Zu bearbeitende Aufgaben ▸
a) Fasse den Textauszug über die Auns in zwei Sätzen zusammen.
b) Gib den Abschnitt des Textauszugs über die Auns von „Damals in der“ bis einschließlich „22. September 2002.“ erneut wieder und tausche dabei „Solidaritätsstiftung“ gegen „Stiftung“ aus.

Ausgewählter Textauszug ▸
——

Hans Fehr, Salomon Landolt-Weg 34, 8193 Eglisau



Hans Fehr | Nationalrat von 1995-2015



Damals in der Auns

Von Hans Fehr, a. Nationalrat und Geschäftsführer der Auns, Eglisau ZH

Teil 20 meiner Erlebnisse aus 35 Jahren aktiver Politik

Neben dem mehrjährigen Kampf gegen das Schengen-Abkommen, über das wir am 5. Juni 2005 abstimmen werden, muss die Auns im Jahre 2002 auch gegen die sogenannte Solidaritätsstiftung antreten. Dieser Kampf tritt im Sommer 2002 in die „heisse“ Phase – abgestimmt wird am 22. September 2002.

——

Inhalt des Datensatzes ▸
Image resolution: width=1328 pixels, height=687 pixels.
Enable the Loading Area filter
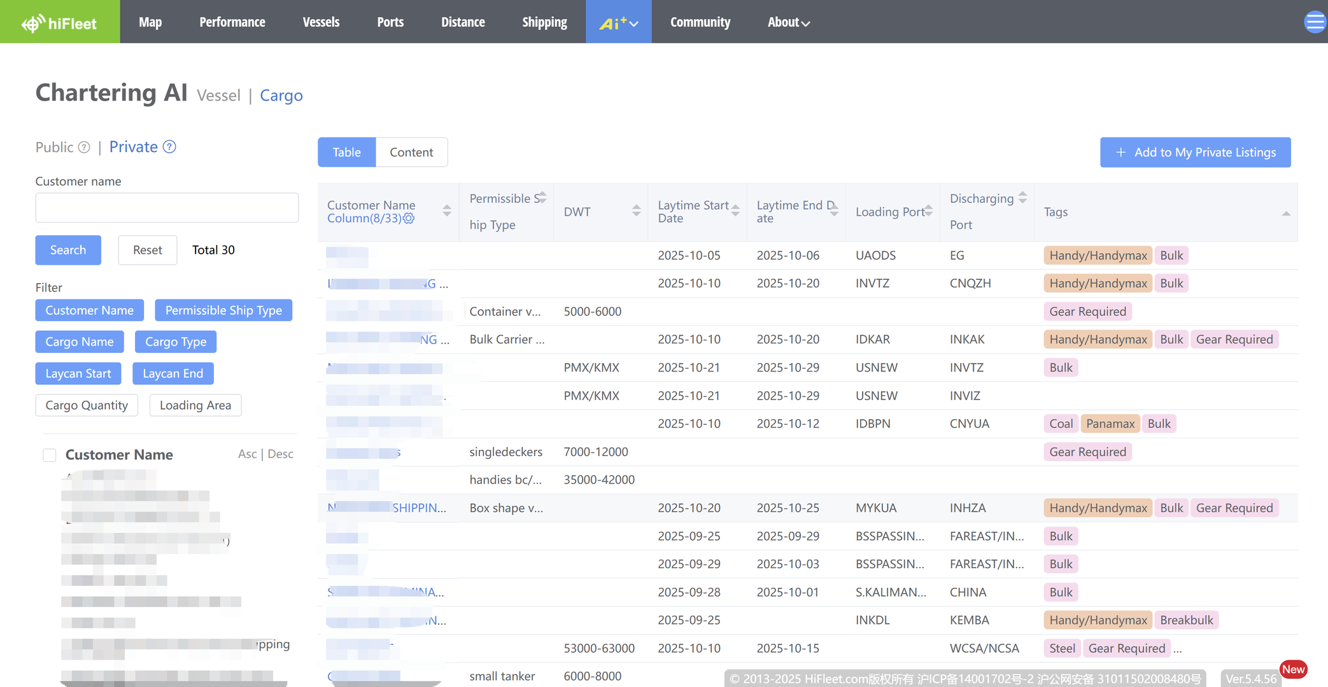[x=195, y=405]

——

Lösungen je Aufgabe ▸
a) Hans Fehr, alt Nationalrat und Geschäftsführer der Auns, berichtet im 20. Teil seiner Erlebnisse aus 35 Jahren aktiver Politik über seine Zeit in der Auns. Neben dem mehrjährigen Kampf gegen das Schengen-Abkommen muss die Auns 2002 auch gegen die sogenannte Solidaritätsstiftung antreten, worüber am 22. September 2002 abgestimmt wird.

b)
Damals in der Auns

Von Hans Fehr, a. Nationalrat und Geschäftsführer der Auns, Eglisau ZH

Teil 20 meiner Erlebnisse aus 35 Jahren aktiver Politik

Neben dem mehrjährigen Kampf gegen das Schengen-Abkommen, über das wir am 5. Juni 2005 abstimmen werden, muss die Auns im Jahre 2002 auch gegen die sogenannte Stiftung antreten. Dieser Kampf tritt im Sommer 2002 in die „heisse“ Phase – abgestimmt wird am 22. September 2002.